* _WHAT THE TASK ASKS_:
From the data below, repeat exactly the lines from the line with "Click the Crypto 16% APR text" to the line with "Switch to the Major Indexes tab", both included.

Items from a data source
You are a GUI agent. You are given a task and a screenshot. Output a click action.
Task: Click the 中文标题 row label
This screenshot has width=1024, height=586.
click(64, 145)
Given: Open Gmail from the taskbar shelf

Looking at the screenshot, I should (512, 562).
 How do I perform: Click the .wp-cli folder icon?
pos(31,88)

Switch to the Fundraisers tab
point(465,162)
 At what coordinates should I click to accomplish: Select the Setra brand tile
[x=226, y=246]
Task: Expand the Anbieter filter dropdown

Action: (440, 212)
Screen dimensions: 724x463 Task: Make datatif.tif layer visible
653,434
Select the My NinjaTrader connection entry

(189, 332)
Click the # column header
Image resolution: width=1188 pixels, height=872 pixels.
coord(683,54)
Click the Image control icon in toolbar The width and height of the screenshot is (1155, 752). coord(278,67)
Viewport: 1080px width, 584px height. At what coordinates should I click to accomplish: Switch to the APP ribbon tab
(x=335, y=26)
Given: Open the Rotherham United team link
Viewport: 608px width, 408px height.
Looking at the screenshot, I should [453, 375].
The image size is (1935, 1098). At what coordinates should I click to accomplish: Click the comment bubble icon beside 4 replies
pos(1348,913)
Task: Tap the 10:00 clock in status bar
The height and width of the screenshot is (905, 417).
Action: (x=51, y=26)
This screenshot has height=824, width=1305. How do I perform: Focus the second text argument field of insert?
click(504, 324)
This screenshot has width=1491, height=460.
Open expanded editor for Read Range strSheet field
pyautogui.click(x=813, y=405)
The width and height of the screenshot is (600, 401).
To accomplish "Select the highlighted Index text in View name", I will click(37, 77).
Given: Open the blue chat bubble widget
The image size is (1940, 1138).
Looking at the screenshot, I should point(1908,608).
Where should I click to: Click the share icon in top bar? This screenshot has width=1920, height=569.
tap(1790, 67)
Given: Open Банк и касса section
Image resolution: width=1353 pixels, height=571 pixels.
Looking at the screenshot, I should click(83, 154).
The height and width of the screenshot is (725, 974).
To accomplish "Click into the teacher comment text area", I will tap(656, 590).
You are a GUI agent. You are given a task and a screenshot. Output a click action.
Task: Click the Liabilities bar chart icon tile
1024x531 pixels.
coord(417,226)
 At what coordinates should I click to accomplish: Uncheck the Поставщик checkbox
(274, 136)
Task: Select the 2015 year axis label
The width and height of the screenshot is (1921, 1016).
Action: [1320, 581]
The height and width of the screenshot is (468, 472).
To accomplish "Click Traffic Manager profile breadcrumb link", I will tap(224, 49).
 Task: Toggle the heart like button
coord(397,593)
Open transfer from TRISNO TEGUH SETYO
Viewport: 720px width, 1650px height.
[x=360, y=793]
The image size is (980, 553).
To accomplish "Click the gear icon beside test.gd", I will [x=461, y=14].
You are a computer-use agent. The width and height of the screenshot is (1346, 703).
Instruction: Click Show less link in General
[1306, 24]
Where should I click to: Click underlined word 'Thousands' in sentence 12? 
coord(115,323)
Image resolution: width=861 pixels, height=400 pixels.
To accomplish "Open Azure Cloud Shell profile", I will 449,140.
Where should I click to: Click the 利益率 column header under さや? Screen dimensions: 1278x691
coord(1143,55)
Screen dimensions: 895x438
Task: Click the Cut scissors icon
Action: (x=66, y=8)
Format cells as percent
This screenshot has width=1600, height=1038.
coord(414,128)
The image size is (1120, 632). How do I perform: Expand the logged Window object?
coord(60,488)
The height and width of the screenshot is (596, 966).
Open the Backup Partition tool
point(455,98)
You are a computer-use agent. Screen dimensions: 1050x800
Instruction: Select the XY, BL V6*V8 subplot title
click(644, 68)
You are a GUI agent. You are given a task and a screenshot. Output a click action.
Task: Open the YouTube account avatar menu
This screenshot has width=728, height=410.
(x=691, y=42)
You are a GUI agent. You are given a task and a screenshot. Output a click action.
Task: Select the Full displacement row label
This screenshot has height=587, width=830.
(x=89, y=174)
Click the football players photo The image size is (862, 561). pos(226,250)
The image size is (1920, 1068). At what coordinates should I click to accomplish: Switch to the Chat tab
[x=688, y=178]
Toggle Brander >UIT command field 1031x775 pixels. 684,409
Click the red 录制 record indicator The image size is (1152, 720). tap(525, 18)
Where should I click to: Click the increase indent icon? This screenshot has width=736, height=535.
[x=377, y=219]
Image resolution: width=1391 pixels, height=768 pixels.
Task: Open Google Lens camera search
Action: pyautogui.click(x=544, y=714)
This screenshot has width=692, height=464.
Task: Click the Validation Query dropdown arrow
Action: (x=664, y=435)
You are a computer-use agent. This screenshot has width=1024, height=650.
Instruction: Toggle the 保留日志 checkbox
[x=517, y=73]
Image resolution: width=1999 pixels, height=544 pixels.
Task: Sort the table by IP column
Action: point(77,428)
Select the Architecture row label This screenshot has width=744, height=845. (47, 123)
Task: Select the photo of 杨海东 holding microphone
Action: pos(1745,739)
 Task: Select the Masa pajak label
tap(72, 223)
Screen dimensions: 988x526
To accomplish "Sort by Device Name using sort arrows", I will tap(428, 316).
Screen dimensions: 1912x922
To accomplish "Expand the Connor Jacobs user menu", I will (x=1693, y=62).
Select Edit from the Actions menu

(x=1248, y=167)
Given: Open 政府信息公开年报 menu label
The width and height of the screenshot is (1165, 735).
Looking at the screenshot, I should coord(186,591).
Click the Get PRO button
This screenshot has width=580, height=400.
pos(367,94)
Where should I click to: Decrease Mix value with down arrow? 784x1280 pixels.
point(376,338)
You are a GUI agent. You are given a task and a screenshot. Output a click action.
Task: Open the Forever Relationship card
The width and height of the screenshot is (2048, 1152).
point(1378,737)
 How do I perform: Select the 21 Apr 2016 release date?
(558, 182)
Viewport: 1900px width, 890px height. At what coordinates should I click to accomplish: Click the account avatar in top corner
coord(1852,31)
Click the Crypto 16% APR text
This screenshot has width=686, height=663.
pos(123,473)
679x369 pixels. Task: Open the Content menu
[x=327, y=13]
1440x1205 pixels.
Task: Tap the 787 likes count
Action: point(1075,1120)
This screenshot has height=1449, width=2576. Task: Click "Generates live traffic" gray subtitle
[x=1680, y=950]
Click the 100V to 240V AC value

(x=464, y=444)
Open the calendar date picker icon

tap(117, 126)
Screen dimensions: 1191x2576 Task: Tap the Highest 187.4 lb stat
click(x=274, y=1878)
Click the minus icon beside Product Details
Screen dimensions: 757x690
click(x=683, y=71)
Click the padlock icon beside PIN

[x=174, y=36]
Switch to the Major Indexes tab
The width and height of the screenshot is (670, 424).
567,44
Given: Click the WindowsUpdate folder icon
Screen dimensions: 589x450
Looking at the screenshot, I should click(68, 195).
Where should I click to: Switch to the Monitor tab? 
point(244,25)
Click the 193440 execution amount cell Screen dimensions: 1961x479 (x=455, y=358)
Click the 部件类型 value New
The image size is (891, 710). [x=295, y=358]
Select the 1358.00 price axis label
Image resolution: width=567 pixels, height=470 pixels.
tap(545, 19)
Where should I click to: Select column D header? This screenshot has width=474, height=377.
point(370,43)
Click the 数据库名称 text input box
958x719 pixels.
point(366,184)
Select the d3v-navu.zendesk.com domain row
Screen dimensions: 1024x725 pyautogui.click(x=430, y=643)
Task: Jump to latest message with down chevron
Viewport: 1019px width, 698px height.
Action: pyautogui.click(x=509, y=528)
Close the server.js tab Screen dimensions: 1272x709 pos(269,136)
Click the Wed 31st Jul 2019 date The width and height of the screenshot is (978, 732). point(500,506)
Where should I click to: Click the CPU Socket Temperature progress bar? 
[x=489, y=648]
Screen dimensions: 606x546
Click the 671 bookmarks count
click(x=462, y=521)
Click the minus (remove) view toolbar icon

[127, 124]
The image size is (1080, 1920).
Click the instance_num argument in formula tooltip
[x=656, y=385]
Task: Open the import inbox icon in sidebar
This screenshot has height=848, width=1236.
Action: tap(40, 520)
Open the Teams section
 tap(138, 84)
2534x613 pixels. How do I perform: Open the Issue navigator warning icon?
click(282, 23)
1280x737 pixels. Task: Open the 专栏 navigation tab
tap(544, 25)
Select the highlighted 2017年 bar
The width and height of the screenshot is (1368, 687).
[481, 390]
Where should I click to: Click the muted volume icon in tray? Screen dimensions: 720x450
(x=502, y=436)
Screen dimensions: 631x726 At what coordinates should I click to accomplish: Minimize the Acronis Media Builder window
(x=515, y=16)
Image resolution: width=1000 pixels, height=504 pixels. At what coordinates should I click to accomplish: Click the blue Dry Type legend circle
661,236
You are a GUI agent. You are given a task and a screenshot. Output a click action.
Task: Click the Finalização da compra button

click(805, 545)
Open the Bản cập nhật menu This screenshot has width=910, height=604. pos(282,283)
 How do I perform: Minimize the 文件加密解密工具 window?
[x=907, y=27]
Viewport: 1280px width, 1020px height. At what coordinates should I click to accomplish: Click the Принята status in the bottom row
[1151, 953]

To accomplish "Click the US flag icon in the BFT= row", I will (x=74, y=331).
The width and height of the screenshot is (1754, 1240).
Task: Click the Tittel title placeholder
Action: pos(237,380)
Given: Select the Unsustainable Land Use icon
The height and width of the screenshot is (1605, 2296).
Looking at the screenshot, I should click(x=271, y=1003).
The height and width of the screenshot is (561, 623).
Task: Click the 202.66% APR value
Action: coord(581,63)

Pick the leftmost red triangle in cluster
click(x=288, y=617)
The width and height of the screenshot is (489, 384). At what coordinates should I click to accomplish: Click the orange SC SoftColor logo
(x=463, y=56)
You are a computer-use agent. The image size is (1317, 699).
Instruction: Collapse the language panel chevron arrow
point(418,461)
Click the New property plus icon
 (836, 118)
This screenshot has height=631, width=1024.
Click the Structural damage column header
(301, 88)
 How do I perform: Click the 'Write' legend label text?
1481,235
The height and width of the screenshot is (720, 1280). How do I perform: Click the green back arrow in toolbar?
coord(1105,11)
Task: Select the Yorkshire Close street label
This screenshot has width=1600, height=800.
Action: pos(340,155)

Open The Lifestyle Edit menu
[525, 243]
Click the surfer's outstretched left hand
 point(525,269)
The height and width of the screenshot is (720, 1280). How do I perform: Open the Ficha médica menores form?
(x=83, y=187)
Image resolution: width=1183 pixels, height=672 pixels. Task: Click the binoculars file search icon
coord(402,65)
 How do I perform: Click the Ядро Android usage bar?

* _SOLUTION FOR THIS EXERCISE_:
Click the Crypto 16% APR text
This screenshot has width=686, height=663.
pos(123,473)
679x369 pixels. Task: Open the Content menu
[x=327, y=13]
1440x1205 pixels.
Task: Tap the 787 likes count
Action: point(1075,1120)
This screenshot has height=1449, width=2576. Task: Click "Generates live traffic" gray subtitle
[x=1680, y=950]
Click the 100V to 240V AC value

(x=464, y=444)
Open the calendar date picker icon

tap(117, 126)
Screen dimensions: 1191x2576 Task: Tap the Highest 187.4 lb stat
click(x=274, y=1878)
Click the minus icon beside Product Details
Screen dimensions: 757x690
click(x=683, y=71)
Click the padlock icon beside PIN

[x=174, y=36]
Switch to the Major Indexes tab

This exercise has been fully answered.